BEGIN Text extract
Last week I might have gotten a little carried away; my wife and newborn son were spending a lot of time resting, so I was just hanging out writing about songs all week…something a teacher, soccer coach, dad and label owner typically can’t do. So, this week’s playlist of last week’s hits might be a little longer than usual, but you’re going to be all the better for it. I hope you have a wonderful Monday my friends, and enjoy the jams here!
When I first pressed play on this hot track from Cold Beat, I kind of thought the synth work reminded me of Robyn; I expected Hannah Lew to burst in with this exuberance. Luckily, the hook gets delayed, and even when present it feels obscured by the band’s own stylistic nuances. Right before the 2 minute mark, for instance, there’s this shining pulse that bursts through the mix, but in the distance, there’s a wash of atmosphere that kind of sedates everything in this heavy wash. Ultimately, what I love about this song, and the album that’s coming with it, is the ability to show this restraint, sort of offer up a steadied exploration of electronic leaning dream pop; it really lets you revel in the craft. War Garden is out tomorrow via Like Ltd.
END Text extract
## Problem to work on
In the music post, which roles does the writer name as the ones that usually keep them too busy to write about songs all week? The records have nothing to do with this task.
BEGIN Data lines
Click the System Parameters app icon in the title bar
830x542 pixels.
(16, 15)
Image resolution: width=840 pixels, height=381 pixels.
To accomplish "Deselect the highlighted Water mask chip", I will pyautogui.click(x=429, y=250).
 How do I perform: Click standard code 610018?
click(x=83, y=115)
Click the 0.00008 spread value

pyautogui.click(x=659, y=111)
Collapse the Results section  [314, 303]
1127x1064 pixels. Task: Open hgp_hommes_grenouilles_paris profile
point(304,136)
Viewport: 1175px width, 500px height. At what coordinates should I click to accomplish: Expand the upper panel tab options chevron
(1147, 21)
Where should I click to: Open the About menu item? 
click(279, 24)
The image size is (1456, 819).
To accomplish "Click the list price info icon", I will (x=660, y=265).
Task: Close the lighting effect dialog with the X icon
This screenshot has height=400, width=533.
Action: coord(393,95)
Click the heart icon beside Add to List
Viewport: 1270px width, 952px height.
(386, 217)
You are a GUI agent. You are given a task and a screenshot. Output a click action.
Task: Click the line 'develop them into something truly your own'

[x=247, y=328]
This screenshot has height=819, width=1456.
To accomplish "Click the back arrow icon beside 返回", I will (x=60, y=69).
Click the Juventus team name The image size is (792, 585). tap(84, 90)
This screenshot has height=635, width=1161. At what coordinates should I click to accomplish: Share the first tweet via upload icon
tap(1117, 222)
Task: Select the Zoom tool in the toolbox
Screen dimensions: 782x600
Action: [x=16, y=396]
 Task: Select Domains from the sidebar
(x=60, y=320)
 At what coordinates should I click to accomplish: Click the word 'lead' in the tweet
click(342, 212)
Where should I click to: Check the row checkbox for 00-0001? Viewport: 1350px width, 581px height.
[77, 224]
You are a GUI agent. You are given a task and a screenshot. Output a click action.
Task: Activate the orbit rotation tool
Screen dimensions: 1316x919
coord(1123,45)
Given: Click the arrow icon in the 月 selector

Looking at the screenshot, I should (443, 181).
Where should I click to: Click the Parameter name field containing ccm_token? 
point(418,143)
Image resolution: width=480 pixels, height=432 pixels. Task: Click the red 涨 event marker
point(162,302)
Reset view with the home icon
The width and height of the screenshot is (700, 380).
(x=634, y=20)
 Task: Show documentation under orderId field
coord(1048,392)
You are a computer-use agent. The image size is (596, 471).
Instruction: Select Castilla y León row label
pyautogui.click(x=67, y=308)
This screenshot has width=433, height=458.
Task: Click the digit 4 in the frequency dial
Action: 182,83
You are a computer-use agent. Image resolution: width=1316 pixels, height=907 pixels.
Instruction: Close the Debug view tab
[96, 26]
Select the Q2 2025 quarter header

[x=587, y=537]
END Data lines
## Response to the exercise
Teacher, soccer coach, dad, and label owner.